Repeat every line below exactly, word for word.

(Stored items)
----
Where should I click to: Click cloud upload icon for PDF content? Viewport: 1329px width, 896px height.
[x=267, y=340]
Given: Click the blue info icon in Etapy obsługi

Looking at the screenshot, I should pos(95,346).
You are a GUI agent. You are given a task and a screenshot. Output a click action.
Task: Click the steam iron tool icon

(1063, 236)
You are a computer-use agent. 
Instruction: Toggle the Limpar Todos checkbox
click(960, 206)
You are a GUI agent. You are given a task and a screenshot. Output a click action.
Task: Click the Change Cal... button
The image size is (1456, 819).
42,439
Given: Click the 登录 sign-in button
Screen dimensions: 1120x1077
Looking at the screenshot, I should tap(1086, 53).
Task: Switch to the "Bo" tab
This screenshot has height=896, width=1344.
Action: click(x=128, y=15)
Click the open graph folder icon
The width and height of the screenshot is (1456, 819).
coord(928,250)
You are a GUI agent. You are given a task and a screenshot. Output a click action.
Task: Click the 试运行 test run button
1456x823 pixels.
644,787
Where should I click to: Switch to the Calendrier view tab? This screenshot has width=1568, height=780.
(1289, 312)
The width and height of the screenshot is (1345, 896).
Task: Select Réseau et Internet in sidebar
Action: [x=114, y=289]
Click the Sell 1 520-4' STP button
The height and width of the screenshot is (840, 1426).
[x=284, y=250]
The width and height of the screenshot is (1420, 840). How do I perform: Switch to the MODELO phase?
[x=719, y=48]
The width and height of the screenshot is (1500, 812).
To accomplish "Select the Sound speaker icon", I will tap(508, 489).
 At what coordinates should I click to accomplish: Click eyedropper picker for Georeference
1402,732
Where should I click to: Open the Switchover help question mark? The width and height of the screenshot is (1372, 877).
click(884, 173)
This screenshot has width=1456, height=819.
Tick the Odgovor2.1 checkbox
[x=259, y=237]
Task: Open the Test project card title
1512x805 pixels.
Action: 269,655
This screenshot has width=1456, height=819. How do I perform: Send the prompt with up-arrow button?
----
:: Written solution ::
Where should I click to: Click cloud upload icon for PDF content? Viewport: 1329px width, 896px height.
[x=267, y=340]
Given: Click the blue info icon in Etapy obsługi

Looking at the screenshot, I should pos(95,346).
You are a GUI agent. You are given a task and a screenshot. Output a click action.
Task: Click the steam iron tool icon

(1063, 236)
You are a computer-use agent. 
Instruction: Toggle the Limpar Todos checkbox
click(960, 206)
You are a GUI agent. You are given a task and a screenshot. Output a click action.
Task: Click the Change Cal... button
The image size is (1456, 819).
42,439
Given: Click the 登录 sign-in button
Screen dimensions: 1120x1077
Looking at the screenshot, I should tap(1086, 53).
Task: Switch to the "Bo" tab
This screenshot has height=896, width=1344.
Action: click(x=128, y=15)
Click the open graph folder icon
The width and height of the screenshot is (1456, 819).
coord(928,250)
You are a GUI agent. You are given a task and a screenshot. Output a click action.
Task: Click the 试运行 test run button
1456x823 pixels.
644,787
Where should I click to: Switch to the Calendrier view tab? This screenshot has width=1568, height=780.
(1289, 312)
The width and height of the screenshot is (1345, 896).
Task: Select Réseau et Internet in sidebar
Action: [x=114, y=289]
Click the Sell 1 520-4' STP button
The height and width of the screenshot is (840, 1426).
[x=284, y=250]
The width and height of the screenshot is (1420, 840). How do I perform: Switch to the MODELO phase?
[x=719, y=48]
The width and height of the screenshot is (1500, 812).
To accomplish "Select the Sound speaker icon", I will tap(508, 489).
 At what coordinates should I click to accomplish: Click eyedropper picker for Georeference
1402,732
Where should I click to: Open the Switchover help question mark? The width and height of the screenshot is (1372, 877).
click(884, 173)
This screenshot has width=1456, height=819.
Tick the Odgovor2.1 checkbox
[x=259, y=237]
Task: Open the Test project card title
1512x805 pixels.
Action: 269,655
This screenshot has width=1456, height=819. How do I perform: Send the prompt with up-arrow button?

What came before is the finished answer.